Por eso es más importante conocer el "para qué" del dolor que su "por qué". Es duro, desde luego, no saber por qué se sufre. Pero lo verdaderamente doloroso es temer que el sufrimiento sea inútil.

Por fortuna no lo es. Pero el hombre tiene en sus manos ese don terrible de conseguir que su dolor (y el de sus prójimos) se convierta en vinagre o en vino generoso. Y hay que reconocer con tristeza que son muchos más los seres destruidos pulverizados por la amargura, que aquellos otros que han sabido convertirlo en fuerza y alegría.

El verdadero problema del dolor es, pues, el del "sentido" del dolor y, más en concreto, el de la "manera" de sufrir. Ahí es donde realmente se retrata un ser humano. Amiel decía que "la manera de sufrir es el testimonio que un alma da de sí misma". Es muy cierto: hay "grandes" de este mundo que se hunden ante las tormentas. Y hay pequeñas gentes que son maravillosas cuando llega la angustia. Un hospital es a veces una especie de juicio final anticipado.
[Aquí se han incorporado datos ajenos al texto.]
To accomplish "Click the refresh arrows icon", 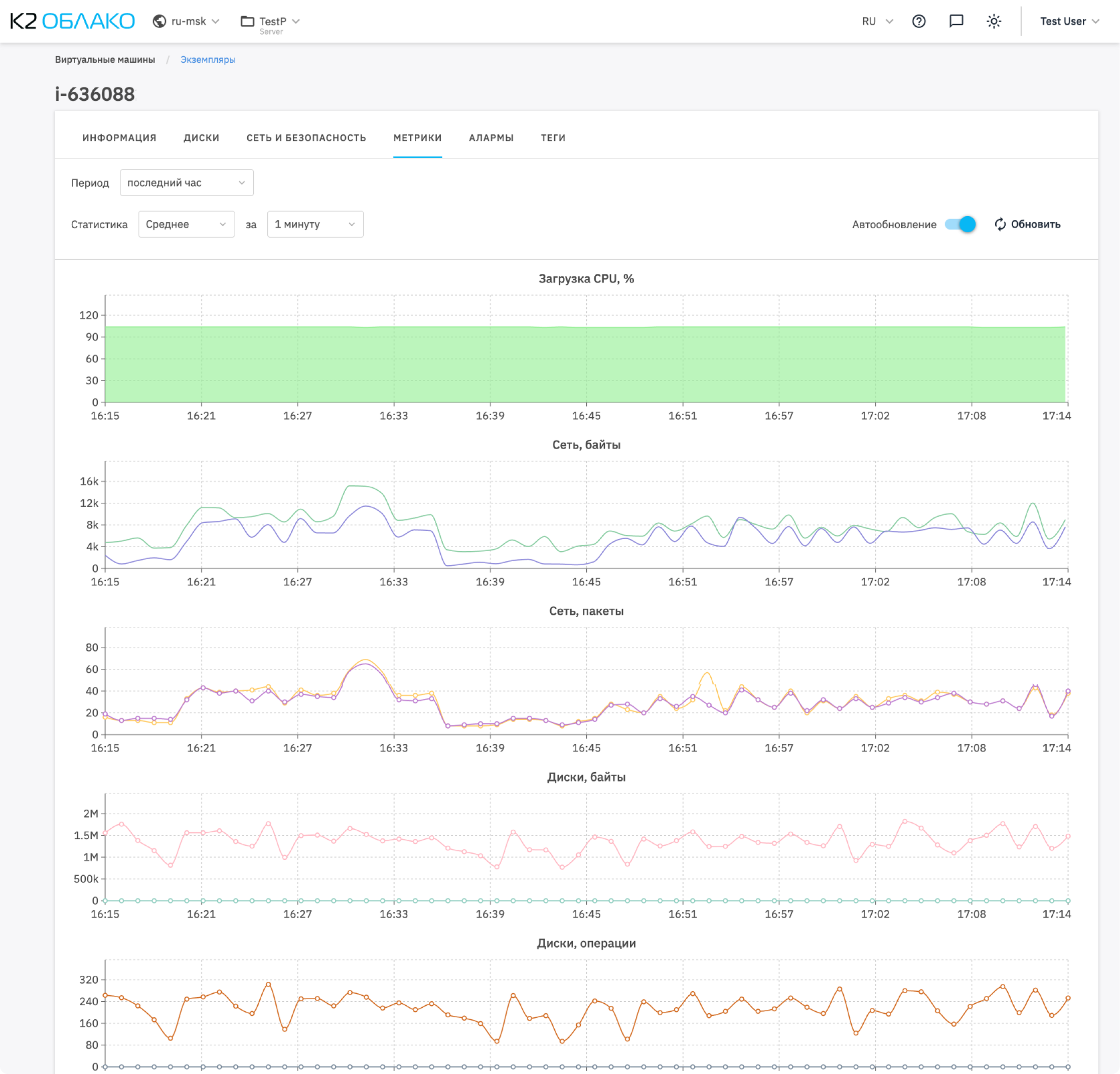I will [x=1000, y=225].
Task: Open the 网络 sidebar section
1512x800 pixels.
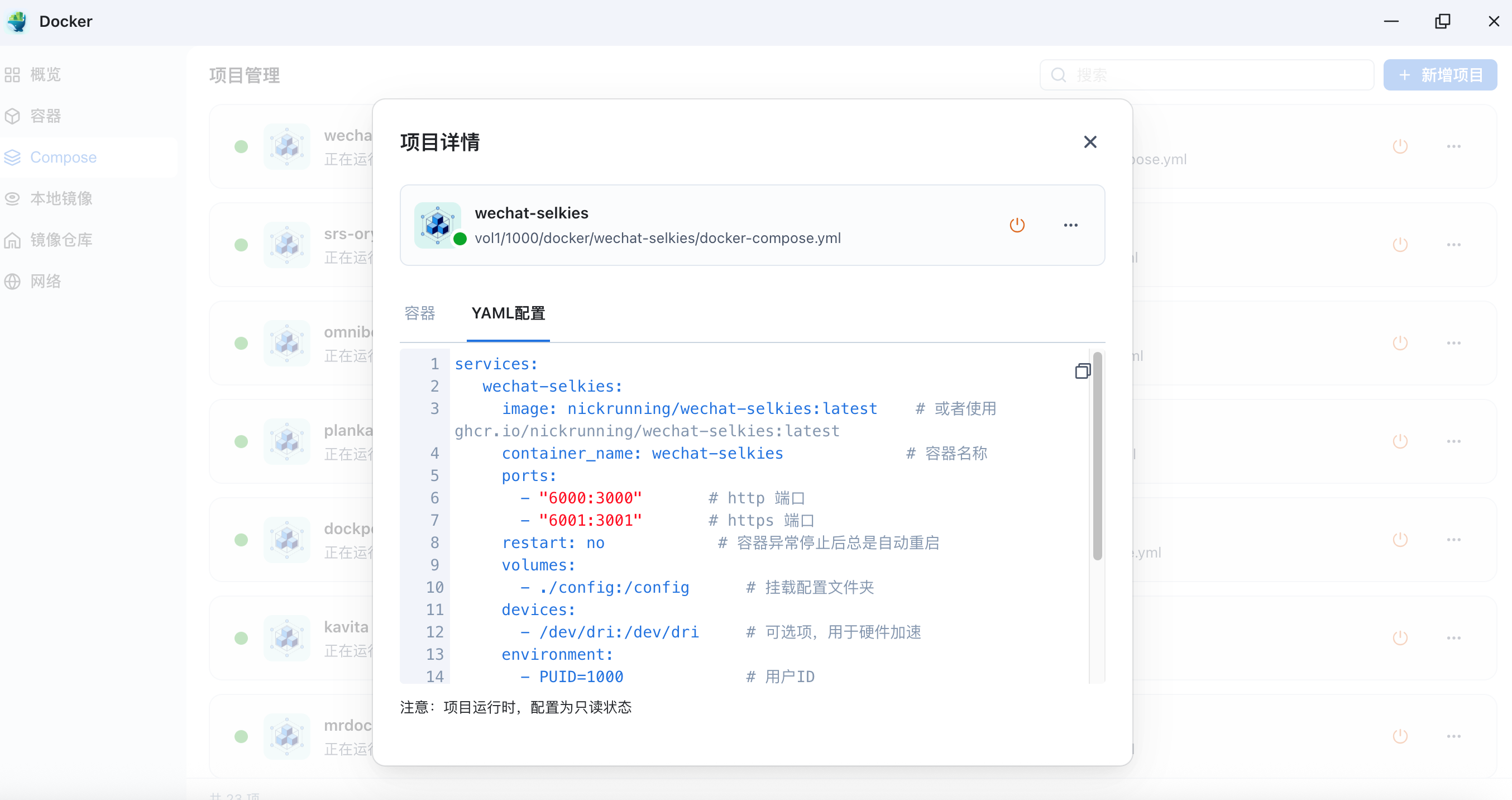Action: 45,282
Recuerdo ahora aquella hermosa carta que el padre Teilhard escribió a su hermana Margarita. El jesuita de los grandes descubrimientos científicos sentía casi envidia de su hermana, siempre encadenada a una silla de ruedas. Y le decía:

"Margarita, hermana mía: Mientras que yo, entregado a las fuerzas positivas del universo, recorría los continentes y los mares, tú, inmóvil, yacente, transformabas silenciosamente la luz, en lo más hondo de ti misma, las peores sombras del mundo. A los ojos del Creador, dime: ¿cuál de los dos habrá obtenido la mejor parte?